**WHAT IS BEING ASKED**
Leaving out the pictures, please reproduce exactly and only the lines from the one that contains "See details (79, 1370)" through the last line below.

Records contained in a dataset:

- - -

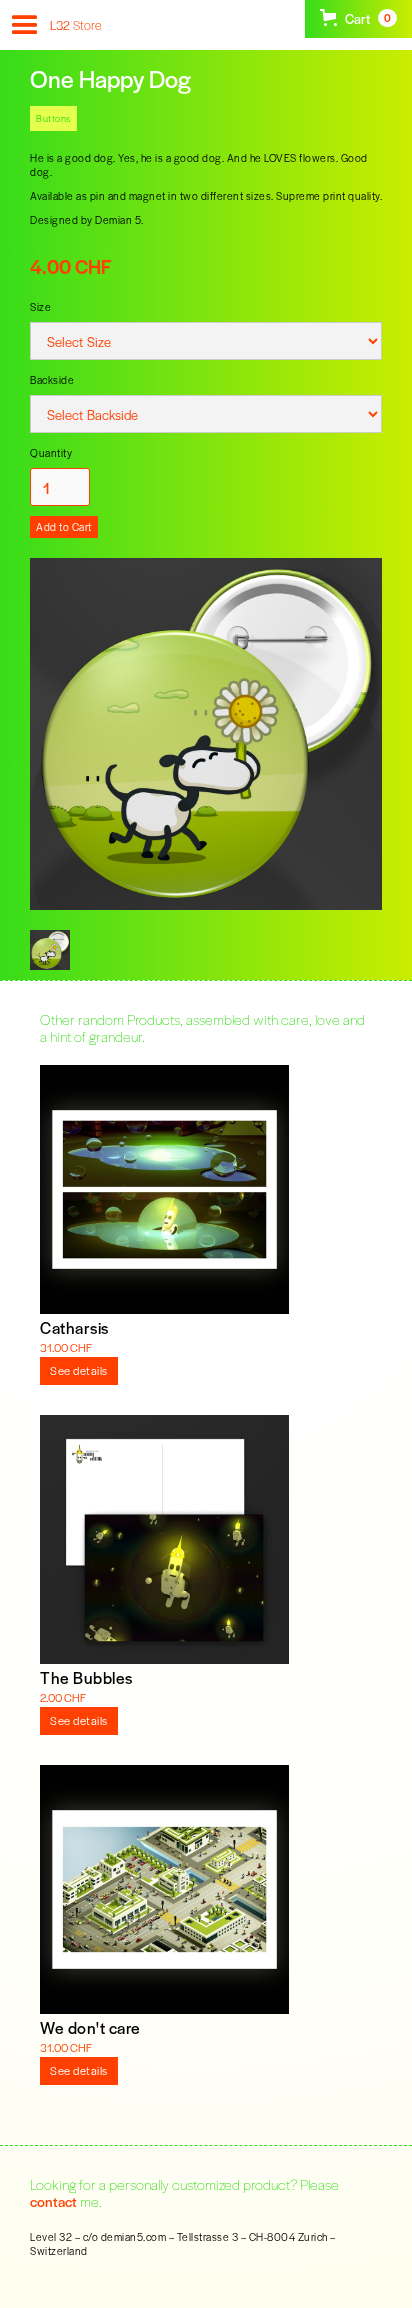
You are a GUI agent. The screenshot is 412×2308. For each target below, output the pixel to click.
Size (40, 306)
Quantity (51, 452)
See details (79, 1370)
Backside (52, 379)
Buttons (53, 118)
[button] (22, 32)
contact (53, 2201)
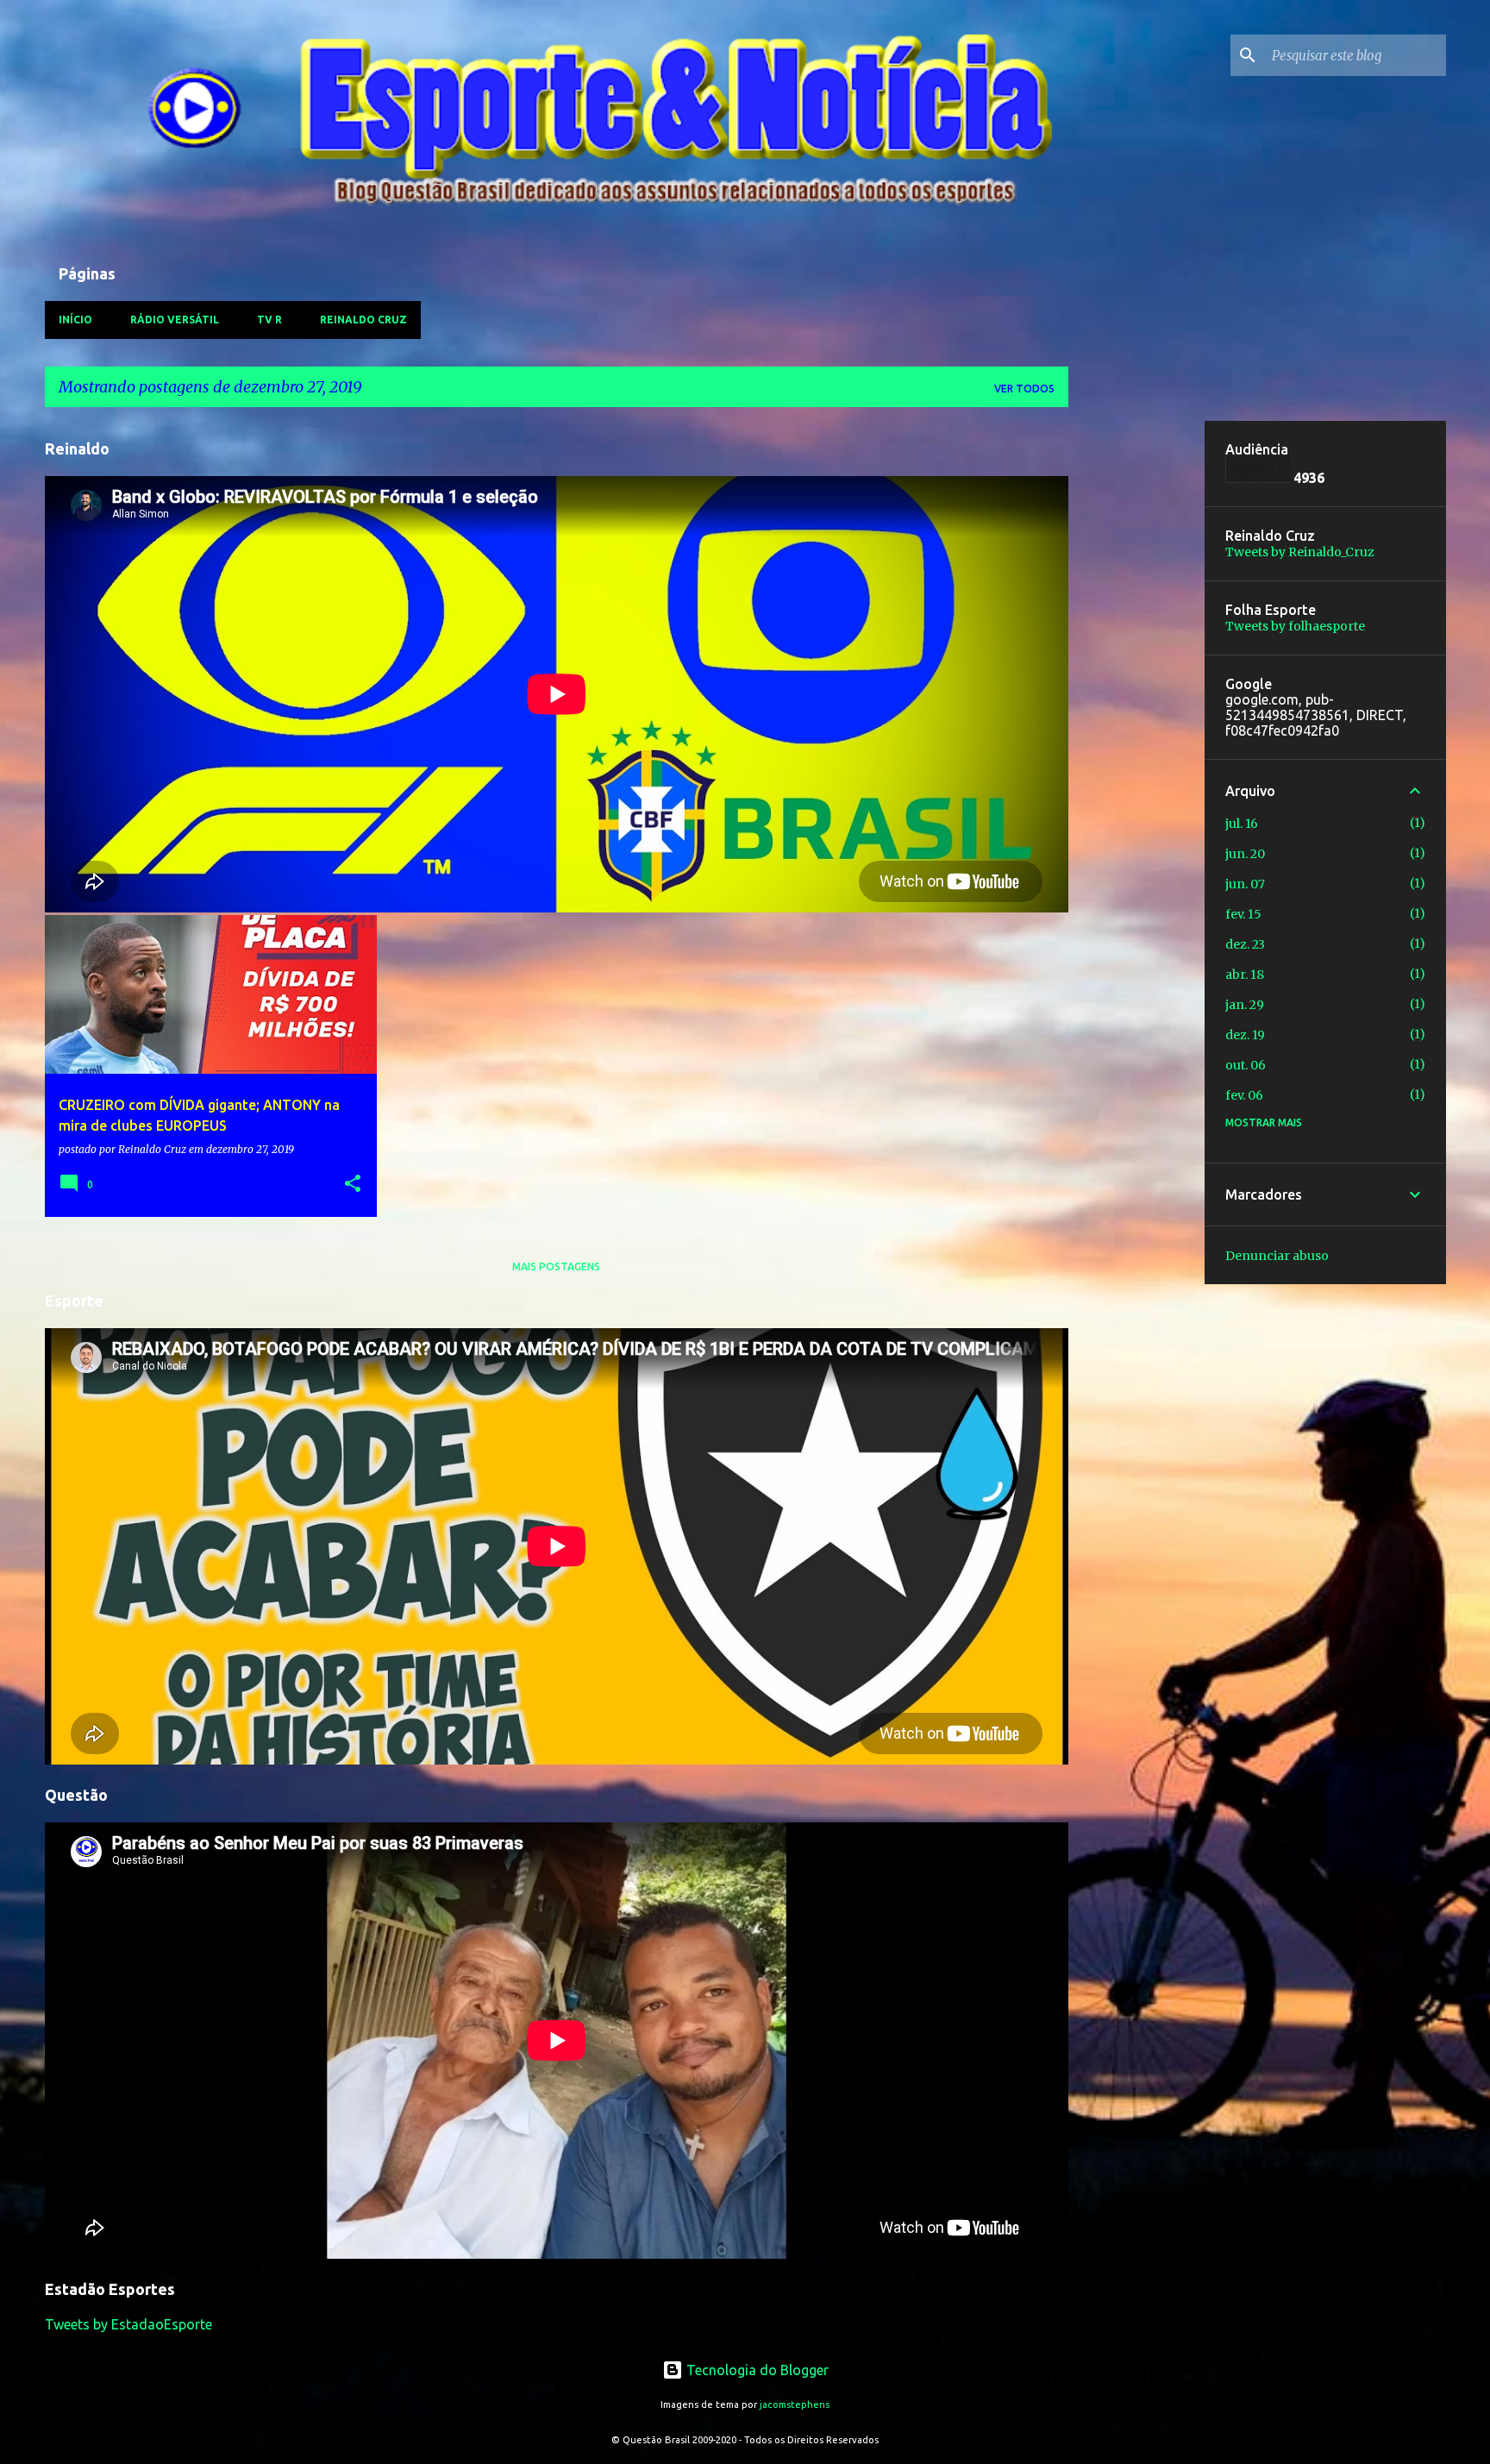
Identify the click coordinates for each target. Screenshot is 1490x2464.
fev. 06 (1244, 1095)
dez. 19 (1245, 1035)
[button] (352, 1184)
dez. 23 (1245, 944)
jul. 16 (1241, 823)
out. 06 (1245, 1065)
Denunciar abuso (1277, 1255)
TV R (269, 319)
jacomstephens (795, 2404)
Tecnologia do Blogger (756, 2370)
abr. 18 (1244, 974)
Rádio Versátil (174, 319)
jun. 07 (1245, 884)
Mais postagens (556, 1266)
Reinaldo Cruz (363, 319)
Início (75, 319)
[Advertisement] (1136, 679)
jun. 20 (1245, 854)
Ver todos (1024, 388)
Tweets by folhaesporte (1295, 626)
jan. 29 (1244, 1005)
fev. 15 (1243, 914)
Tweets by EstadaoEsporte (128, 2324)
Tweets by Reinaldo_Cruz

- - -

**EXPECTED OUTPUT**
See details (79, 1370)
Backside (52, 379)
Buttons (53, 118)
[button] (22, 32)
contact (53, 2201)
Identify the click coordinates for each target. Screenshot is 1490x2464.
fev. 06 (1244, 1095)
dez. 19 (1245, 1035)
[button] (352, 1184)
dez. 23 (1245, 944)
jul. 16 (1241, 823)
out. 06 (1245, 1065)
Denunciar abuso (1277, 1255)
TV R (269, 319)
jacomstephens (795, 2404)
Tecnologia do Blogger (756, 2370)
abr. 18 (1244, 974)
Rádio Versátil (174, 319)
jun. 07 (1245, 884)
Mais postagens (556, 1266)
Reinaldo Cruz (363, 319)
Início (75, 319)
[Advertisement] (1136, 679)
jun. 20 (1245, 854)
Ver todos (1024, 388)
Tweets by folhaesporte (1295, 626)
jan. 29 (1244, 1005)
fev. 15 (1243, 914)
Tweets by EstadaoEsporte (128, 2324)
Tweets by Reinaldo_Cruz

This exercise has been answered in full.